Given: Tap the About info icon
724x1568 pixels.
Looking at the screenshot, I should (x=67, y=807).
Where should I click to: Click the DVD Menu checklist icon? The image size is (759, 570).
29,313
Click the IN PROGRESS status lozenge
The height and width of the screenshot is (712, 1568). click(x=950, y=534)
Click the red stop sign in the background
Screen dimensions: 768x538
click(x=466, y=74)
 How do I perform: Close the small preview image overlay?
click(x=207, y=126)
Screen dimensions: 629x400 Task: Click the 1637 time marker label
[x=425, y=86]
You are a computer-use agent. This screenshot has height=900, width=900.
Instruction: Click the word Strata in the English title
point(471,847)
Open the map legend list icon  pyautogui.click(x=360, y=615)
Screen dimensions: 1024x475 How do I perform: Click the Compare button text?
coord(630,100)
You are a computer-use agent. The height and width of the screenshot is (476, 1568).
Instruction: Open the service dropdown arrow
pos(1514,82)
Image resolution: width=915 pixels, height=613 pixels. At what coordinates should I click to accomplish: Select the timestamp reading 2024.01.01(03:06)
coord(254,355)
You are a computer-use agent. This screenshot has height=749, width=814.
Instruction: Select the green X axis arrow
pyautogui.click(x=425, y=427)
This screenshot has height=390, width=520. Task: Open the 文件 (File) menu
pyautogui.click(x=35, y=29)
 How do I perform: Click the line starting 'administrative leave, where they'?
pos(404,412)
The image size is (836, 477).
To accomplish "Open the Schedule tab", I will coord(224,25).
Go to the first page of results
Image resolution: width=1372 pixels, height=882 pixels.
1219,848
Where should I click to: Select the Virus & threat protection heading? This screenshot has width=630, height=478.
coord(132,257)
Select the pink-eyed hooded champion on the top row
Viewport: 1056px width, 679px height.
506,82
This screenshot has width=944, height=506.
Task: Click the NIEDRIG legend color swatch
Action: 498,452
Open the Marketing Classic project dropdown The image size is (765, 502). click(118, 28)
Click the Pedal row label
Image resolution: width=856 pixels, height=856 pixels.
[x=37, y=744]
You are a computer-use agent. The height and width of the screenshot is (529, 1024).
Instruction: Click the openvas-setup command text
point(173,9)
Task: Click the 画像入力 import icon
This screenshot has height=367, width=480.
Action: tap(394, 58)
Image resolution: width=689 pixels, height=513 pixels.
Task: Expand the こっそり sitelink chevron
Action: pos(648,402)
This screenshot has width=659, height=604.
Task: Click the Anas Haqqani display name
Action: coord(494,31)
□ □ □ □
▸ What the task requires:
Every line of the entries that includes "agent" must be copied into the answer.

▸ Result of this exercise:
You are a computer-use agent. This screenshot has height=900, width=900.
You are a computer-use agent. The height and width of the screenshot is (476, 1568).
You are a computer-use agent. This screenshot has height=749, width=814.
You are a computer-use agent. The height and width of the screenshot is (529, 1024).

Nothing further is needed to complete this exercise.